- Sire: Royal Academy
- Grandsire: Nijinsky
- Dam: Vadlava
- Damsire: Bikala
- Sex: Stallion
- Foaled: 1996
- Country: France
- Colour: Bay
- Breeder: Jean-Luc Lagardere
- Owner: David Milch
- Trainer: 1) André Fabre (France) 2) Julio C. Canani (USA)
- Record: 12: 7-2-0
- Earnings: US$1,186,687

Major wins
- Prix de Guiche (1999) Prix Guillaume d'Ornano (1999) Del Mar Derby (1999) Oak Tree Mile Stakes (2001) Breeders' Cup wins: Breeders' Cup Mile (2001)

= Val Royal =

French-bred Thoroughbred racehorse

Val Royal (April 7, 1996 – October 17, 2008) was a French-bred Thoroughbred racehorse who competed successfully in France and the United States and was best known for winning the 2001 Breeders' Cup Mile.

==Background==
Val Royal was bred and raced by Jean-Luc Lagardere. His dam was Vadlava, a daughter of 1981 French Derby winner Bikala. His sire, Royal Academy, won the 1990 Breeders' Cup Mile.

==Racing career==

===France===
Val Royal made his racing debut at Longchamp Racecourse with a win on October 25, 1998. This was his only start at two. He began his three-year-old campaign in 1999 with a win in a Listed race at Chantilly Racecourse on May 3, then on May 20 won his first try in a Conditions race, capturing the 1800 m Prix de Guiche at Longchamp. Sent to England for that country's most prestigious race, The Derby at 1+1/2 mi on soft turf, Val Royal finished eleventh in a field of sixteen. Back in France, he earned a runner-up finish in the 1800 m Prix Daphnis, then, after winning the 2000 m Group 2 Prix Guillaume d'Ornano at Deauville Racecourse, he was sold in a private transaction to American Television producer David Milch.

===United States===
Brought to California, Val Royal was trained by Julio Canani. In his first start in the United States on September 6, 1999, at Del Mar Racetrack, the horse charged from far back to win the Grade II Del Mar Derby. A series of minor ailments kept him out of racing for the remainder of 1999 and all of 2000. Unraced for nineteen months, Val Royal returned on March 3, 2001, finishing second in the G II Frank E. Kilroe Mile Handicap at Santa Anita Park. Once again, an injury kept him out of racing, this time for seven months. Returning on October 7, he came from last place at the turn for home to win Santa Anita's Oak Tree Mile Stakes by more than two lengths in a quick time of 1:33.21.

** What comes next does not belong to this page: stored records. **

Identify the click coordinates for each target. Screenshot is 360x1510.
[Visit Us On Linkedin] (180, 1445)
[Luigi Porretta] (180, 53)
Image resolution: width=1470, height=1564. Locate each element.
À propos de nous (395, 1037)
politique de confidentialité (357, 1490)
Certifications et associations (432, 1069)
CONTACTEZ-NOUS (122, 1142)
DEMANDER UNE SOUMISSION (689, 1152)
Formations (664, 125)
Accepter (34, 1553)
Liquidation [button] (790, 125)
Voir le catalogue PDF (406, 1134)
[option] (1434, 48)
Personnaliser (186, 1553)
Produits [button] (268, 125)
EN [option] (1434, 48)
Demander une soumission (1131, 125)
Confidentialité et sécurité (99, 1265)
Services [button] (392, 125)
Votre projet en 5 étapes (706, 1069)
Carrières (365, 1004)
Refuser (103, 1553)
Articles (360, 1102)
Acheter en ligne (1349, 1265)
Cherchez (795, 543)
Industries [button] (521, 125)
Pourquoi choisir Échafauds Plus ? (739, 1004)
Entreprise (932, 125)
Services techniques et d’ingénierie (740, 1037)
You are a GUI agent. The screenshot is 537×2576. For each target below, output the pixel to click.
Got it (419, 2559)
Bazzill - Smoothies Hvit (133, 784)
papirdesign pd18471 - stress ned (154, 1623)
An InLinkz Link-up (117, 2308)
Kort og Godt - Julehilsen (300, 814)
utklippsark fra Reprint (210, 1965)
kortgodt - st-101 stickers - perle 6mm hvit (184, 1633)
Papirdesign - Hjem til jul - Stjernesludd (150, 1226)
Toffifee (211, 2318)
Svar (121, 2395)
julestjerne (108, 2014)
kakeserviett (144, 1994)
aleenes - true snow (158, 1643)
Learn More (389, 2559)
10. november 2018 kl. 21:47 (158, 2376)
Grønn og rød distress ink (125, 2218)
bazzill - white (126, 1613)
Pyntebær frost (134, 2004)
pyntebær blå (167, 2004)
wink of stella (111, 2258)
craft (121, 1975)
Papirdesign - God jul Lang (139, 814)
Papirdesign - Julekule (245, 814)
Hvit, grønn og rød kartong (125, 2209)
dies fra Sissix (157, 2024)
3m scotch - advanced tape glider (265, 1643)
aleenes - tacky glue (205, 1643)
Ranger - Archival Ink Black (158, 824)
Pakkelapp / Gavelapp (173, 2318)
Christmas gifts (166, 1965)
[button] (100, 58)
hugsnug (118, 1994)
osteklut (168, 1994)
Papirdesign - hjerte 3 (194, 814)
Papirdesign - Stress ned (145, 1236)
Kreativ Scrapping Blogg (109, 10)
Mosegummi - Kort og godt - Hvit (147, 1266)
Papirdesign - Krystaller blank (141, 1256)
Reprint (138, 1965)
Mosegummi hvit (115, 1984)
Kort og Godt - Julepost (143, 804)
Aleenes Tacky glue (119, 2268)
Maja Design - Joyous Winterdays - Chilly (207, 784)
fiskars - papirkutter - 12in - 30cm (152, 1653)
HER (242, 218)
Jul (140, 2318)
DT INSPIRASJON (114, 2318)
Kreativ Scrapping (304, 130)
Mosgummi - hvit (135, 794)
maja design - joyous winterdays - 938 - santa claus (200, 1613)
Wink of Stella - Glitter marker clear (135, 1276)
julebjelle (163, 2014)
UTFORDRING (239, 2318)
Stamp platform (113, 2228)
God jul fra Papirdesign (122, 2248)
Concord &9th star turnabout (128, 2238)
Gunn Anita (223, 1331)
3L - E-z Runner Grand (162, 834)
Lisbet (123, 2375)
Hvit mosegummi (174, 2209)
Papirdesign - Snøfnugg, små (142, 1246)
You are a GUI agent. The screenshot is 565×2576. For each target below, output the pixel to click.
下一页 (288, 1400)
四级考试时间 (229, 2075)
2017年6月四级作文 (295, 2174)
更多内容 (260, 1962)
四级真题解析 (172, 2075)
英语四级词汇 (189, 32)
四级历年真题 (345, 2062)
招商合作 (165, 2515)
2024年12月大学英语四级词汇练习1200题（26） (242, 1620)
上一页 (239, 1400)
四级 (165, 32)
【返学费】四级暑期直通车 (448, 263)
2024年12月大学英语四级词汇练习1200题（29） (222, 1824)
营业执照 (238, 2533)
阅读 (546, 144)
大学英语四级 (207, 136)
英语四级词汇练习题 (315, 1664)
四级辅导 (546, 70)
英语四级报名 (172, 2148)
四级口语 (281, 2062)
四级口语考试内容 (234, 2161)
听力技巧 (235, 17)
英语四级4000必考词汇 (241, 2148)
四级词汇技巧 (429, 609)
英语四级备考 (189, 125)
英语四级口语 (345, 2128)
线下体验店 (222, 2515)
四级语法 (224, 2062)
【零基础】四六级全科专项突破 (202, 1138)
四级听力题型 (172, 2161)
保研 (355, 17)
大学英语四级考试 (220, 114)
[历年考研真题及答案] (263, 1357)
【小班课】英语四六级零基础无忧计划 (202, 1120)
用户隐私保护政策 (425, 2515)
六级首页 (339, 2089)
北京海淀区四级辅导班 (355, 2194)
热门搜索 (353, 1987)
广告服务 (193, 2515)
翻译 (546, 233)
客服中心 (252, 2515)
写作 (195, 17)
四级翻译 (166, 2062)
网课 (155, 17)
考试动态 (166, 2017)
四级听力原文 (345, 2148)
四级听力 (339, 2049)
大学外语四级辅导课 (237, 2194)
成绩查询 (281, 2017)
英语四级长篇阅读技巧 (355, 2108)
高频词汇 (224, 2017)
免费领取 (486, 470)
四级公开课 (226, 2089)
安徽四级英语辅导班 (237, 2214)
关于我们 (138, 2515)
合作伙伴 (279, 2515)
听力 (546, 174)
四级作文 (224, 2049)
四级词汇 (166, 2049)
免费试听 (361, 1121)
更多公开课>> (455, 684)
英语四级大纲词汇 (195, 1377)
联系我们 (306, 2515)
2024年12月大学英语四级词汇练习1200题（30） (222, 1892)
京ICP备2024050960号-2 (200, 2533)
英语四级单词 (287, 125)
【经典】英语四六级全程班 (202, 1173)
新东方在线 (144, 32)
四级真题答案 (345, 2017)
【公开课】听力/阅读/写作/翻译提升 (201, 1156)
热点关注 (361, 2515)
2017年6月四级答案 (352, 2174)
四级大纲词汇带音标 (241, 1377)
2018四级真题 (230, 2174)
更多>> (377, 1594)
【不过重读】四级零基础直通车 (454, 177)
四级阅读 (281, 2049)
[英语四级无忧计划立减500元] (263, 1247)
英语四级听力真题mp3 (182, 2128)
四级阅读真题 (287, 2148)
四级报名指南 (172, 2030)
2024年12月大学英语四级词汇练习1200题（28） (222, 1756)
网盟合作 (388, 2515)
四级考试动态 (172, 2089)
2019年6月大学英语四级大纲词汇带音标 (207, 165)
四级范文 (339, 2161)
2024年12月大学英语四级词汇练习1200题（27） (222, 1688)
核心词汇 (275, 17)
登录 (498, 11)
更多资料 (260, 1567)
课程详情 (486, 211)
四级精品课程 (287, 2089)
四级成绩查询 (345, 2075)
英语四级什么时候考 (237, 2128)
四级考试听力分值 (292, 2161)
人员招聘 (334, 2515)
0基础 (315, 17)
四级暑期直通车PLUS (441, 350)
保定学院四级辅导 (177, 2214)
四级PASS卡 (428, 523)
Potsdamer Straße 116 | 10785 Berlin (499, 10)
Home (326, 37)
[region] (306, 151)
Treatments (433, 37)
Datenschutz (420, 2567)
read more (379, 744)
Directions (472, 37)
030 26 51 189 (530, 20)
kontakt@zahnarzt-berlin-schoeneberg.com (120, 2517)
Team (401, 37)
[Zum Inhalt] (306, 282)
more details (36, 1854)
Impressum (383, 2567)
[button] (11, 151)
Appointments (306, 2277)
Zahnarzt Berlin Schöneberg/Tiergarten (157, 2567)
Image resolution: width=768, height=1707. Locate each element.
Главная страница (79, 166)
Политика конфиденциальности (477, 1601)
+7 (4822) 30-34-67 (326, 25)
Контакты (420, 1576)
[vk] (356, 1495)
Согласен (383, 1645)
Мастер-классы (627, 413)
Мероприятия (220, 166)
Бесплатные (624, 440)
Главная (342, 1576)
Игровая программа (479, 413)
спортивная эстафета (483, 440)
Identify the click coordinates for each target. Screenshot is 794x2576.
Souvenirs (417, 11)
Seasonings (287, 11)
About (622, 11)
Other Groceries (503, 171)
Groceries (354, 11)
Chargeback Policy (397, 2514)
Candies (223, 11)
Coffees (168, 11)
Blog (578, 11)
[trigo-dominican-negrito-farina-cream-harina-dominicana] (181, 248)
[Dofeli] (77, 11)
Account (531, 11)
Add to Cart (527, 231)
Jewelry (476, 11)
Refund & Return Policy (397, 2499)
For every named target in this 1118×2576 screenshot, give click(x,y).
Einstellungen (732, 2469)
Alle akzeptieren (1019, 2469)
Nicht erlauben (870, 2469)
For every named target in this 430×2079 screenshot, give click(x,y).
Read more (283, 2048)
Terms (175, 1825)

====Record run in the Breeders' Cup Mile====
Following his win in the Oak Tree Mile, Val Royal was shipped east to Belmont Park in Elmont, New York, to compete in the October 27 Breeders' Cup Mile. He was last as the field turned for home but swung eight-wide on the turn, running the final two furlongs (400 metres) in 0:22 to win by two lengths. His time for the mile of 1:32.05 was the fastest in the history of the race and is a record that going into 2010 has not been matched.

Scheduled to go to Hong Kong's Sha Tin Racecourse to run in the Hong Kong Mile, Val Royal developed a quarter crack that saw him sidelined him until March 2, 2002, when he returned to Santa Anita and finished fourth in the Frank E. Kilroe Mile Handicap. Sent to Nad Al Sheba Racecourse in Dubai for the 2002 Dubai Duty Free Stakes, he finished fifth in a sixteen-horse field in his final race.

==Stud record==
In April 2002, Val Royal suffered a career-ending tendon injury and was then sold to a breeding operation. He stood from 2003 through 2006 at Oak Lodge Stud in County Kildare, Ireland and was shuttled to Eliza Park stud near Kerrie, Victoria, Australia, for the Southern Hemisphere breeding seasons. In 2007 and 2008, he stood at the Irish National Stud plus was shuttled to Brazil.

While standing at Haras Basano in São Paulo, Brazil, on October 17, 2008, Val Royal collapsed suddenly in the paddock and died from a suspected internal hemorrhage. During his short career as a stallion, he sired more than seventy winners, including:
- Cockney Rebel (b. 2004) – won English Classic 2,000 Guineas Stakes and Irish 2,000 Guineas;
- Valbenny (b. 2004) – multiple-stakes-winning filly in the U.S., including the Honeymoon Handicap.